Jamaican Sprinter Elaine Thompson-Herah Breaks Flo- Jo’s Olympic Record at the Ongoing Tokyo Games

Jamaican sprinter Elaine Thompson-Herah

via https://yourblackworld.net/ – By Ryan Steal – Jamaican sprinter Elaine Thompson-Herah beat Florence Griffith Joyner’s women’s 100 meters record that Joyner had held for the past 33 years.

Jamaican sprinter Shelly-Ann Fraser-Pryce, Thompson-Herah’s opponent, took silver in the event with a time of 10.74 seconds. With a timing of 10.76, Shericka Jackson, another Jamaican, claimed bronze.

Jamaica has produced some of the best track athletes in Olympic history, with Usain Bolt still holding the world record for the fastest man. Andrew Holness, the country’s prime minister, praised the victories in a series of tweets on Saturday.

“Proud cya done! #TeamJamaica 1,2,3. Congratulations to our women for a scintillating finals. Let’s continue to make history!” he remarked.

After winning gold at the 2016 Olympic Games in Rio de Janeiro, Thompson-Herah now has two Olympic titles in the women’s 100 meters.

Griffith Joyner, famous for her long nails and colorful clothing, still retains the world record in the women’s 100 meters, though.

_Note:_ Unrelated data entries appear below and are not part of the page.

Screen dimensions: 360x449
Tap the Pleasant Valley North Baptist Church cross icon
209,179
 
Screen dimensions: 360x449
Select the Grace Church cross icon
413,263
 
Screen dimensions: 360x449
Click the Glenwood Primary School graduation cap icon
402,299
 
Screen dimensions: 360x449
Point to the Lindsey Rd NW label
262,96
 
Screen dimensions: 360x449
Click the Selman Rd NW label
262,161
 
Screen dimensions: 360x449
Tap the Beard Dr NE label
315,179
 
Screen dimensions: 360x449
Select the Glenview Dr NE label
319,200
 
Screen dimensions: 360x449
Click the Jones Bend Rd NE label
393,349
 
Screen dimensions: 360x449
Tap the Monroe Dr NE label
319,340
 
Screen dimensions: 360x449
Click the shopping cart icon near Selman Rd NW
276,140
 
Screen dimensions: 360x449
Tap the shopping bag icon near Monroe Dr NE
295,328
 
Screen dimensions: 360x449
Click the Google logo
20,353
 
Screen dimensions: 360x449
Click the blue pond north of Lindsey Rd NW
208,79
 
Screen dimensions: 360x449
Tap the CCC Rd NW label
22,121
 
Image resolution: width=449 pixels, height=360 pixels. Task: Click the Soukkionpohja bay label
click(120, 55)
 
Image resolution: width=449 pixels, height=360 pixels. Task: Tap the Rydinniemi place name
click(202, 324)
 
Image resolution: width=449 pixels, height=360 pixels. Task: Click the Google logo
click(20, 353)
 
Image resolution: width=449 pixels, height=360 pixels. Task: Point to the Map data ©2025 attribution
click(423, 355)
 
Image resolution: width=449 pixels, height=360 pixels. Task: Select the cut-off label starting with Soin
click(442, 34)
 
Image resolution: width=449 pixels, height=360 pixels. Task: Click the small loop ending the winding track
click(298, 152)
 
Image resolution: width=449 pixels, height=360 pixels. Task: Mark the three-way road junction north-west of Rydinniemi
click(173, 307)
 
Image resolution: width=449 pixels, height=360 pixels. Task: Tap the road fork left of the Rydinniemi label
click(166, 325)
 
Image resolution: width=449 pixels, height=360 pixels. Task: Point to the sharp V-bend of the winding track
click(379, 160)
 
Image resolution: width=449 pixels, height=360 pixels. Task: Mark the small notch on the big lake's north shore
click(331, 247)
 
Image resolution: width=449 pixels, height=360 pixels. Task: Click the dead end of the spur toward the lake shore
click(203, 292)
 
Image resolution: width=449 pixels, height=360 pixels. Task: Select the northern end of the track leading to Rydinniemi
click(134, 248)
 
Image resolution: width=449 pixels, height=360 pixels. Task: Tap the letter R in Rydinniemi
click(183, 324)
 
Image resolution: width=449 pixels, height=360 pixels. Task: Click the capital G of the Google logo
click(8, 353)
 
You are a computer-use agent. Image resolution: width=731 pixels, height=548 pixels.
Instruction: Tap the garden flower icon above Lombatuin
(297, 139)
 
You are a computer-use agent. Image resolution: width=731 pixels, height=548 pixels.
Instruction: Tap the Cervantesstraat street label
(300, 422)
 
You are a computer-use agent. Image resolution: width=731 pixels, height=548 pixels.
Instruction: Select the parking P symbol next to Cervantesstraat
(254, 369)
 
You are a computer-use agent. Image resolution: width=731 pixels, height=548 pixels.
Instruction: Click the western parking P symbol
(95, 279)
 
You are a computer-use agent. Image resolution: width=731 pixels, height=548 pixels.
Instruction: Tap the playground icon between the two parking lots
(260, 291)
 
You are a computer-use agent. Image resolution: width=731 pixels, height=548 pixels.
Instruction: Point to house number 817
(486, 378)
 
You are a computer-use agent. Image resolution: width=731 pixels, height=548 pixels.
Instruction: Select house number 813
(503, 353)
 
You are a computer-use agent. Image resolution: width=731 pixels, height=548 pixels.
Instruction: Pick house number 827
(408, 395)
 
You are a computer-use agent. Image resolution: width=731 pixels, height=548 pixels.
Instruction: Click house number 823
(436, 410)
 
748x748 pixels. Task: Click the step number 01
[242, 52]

The 10.49 seconds record was set on a windy day in Indianapolis during the first race of the Olympic trials quarterfinals, but authorities ruled it valid. Some have questioned the authenticity of the records over the years. Al Joyner, her husband at the time, told The Associated Press that he’s unconcerned about the critics.

“I try to rise above it and do what [Florence] would do — she always tried to rise above it. She was always classy,” he stated.

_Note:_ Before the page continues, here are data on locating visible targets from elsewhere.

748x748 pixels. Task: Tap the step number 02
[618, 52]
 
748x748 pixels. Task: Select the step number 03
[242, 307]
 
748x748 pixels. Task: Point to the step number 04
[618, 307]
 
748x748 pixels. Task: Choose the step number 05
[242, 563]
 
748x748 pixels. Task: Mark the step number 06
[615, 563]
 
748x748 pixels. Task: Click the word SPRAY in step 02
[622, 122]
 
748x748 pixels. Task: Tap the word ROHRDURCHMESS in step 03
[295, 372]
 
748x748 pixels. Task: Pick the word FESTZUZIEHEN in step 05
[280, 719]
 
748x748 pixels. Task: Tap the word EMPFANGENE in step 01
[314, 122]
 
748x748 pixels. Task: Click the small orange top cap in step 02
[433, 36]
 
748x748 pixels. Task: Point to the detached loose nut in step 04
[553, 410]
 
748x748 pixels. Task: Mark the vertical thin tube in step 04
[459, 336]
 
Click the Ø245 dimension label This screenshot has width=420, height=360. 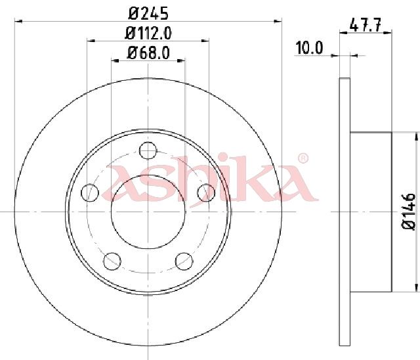pyautogui.click(x=148, y=13)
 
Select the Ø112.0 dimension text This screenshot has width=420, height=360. pyautogui.click(x=148, y=34)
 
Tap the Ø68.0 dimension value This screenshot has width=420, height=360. pyautogui.click(x=148, y=53)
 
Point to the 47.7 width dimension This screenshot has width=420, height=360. pyautogui.click(x=365, y=26)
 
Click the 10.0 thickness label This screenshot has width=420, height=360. pyautogui.click(x=309, y=48)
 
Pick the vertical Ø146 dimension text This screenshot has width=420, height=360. pyautogui.click(x=408, y=212)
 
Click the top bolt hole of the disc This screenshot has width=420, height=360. pyautogui.click(x=148, y=150)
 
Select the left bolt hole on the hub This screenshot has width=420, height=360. pyautogui.click(x=90, y=192)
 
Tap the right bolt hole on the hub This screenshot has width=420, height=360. pyautogui.click(x=206, y=192)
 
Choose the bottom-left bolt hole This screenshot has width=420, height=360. pyautogui.click(x=112, y=261)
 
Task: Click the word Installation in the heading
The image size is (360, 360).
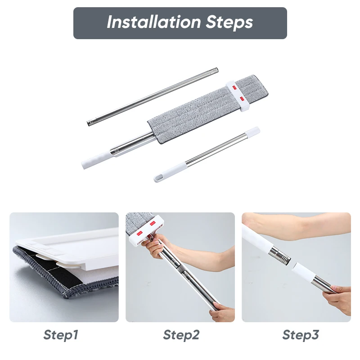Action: coord(153,22)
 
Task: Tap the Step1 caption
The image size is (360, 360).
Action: coord(61,335)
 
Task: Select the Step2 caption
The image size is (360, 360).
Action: coord(181,335)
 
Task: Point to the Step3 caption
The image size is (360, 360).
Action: coord(301,335)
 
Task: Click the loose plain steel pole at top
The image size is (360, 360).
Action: coord(153,97)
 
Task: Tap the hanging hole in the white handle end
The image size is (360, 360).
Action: coord(159,177)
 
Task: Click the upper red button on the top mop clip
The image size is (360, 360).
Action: coord(234,87)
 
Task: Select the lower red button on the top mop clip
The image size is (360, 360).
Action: coord(242,98)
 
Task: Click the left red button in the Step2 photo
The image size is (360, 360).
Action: coord(140,233)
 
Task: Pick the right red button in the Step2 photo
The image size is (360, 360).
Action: coord(153,223)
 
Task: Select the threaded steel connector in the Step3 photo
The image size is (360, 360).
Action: coord(280,255)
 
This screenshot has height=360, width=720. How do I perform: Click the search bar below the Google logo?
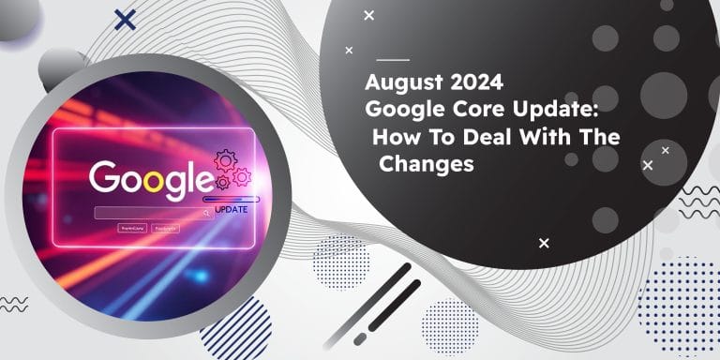[150, 213]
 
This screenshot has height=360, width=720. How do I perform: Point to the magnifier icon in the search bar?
[206, 213]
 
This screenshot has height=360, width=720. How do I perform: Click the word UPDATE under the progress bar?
[232, 208]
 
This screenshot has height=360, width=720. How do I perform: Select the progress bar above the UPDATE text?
[232, 198]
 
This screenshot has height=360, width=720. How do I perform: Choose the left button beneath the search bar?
[131, 228]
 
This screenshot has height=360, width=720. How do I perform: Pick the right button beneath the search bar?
[167, 228]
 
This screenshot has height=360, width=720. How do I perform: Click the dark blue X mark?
[123, 19]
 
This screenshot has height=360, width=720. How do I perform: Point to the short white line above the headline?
[392, 59]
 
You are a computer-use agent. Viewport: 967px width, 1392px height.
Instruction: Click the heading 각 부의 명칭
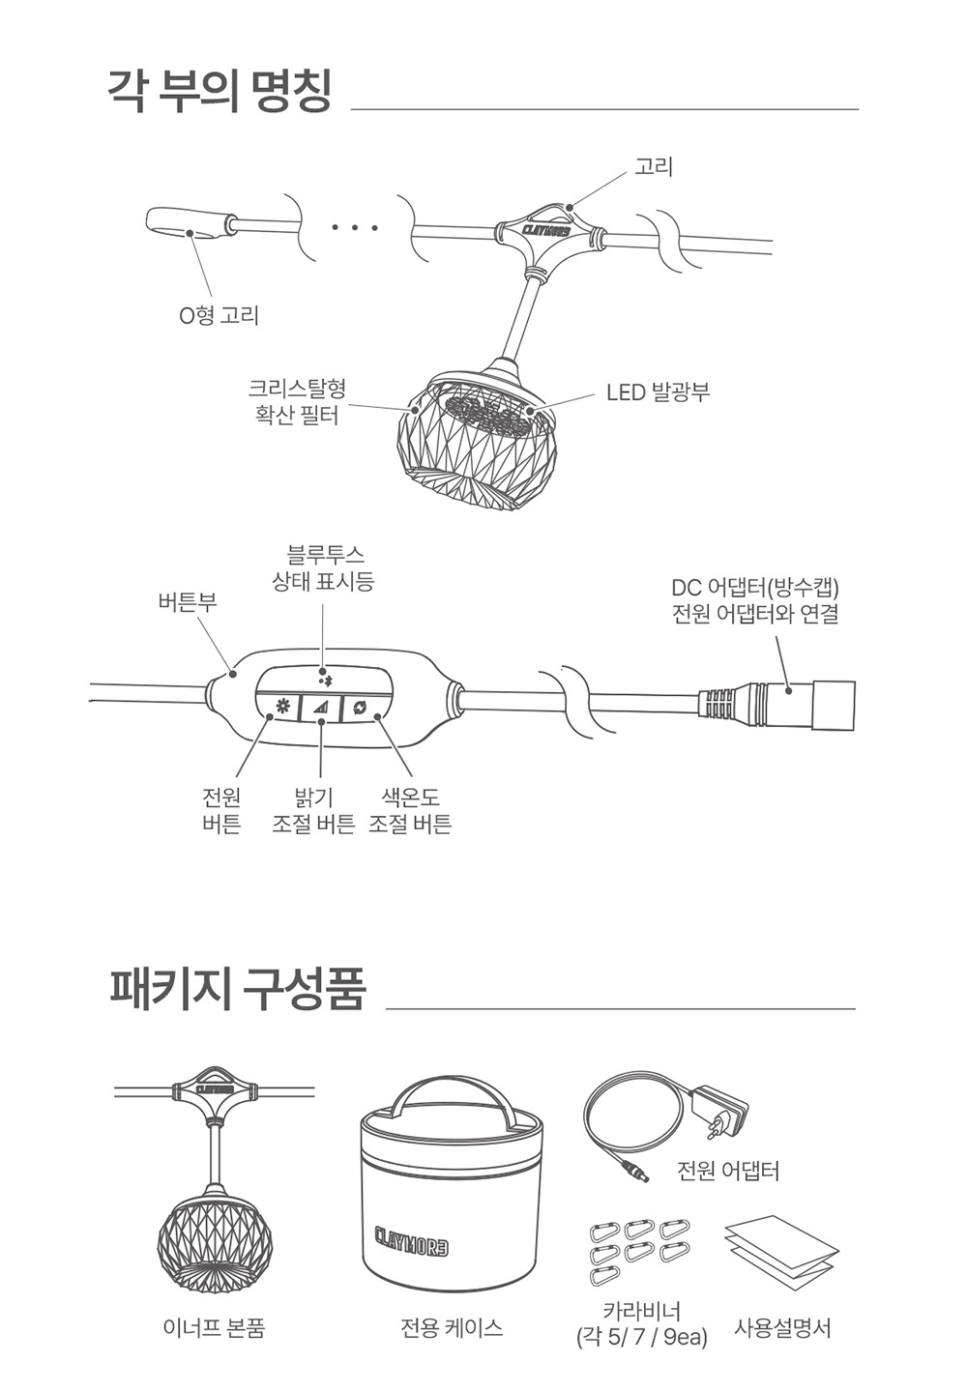[220, 92]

In the women’s 200 meters, Griffith Joyner has the world record of 21.34 seconds.

In 1998, she died in her sleep due to an epileptic attack. She was 38 years old at the time. Al Joyner told The AP that his late wife would’ve wanted someone to beat her time before Thompson-Herah’s record-breaking performance.

“I remember she once told me, ‘I never want anybody to be like me. I want them to make bigger footsteps than me,’” Al Joyner said. “That was always her dream.”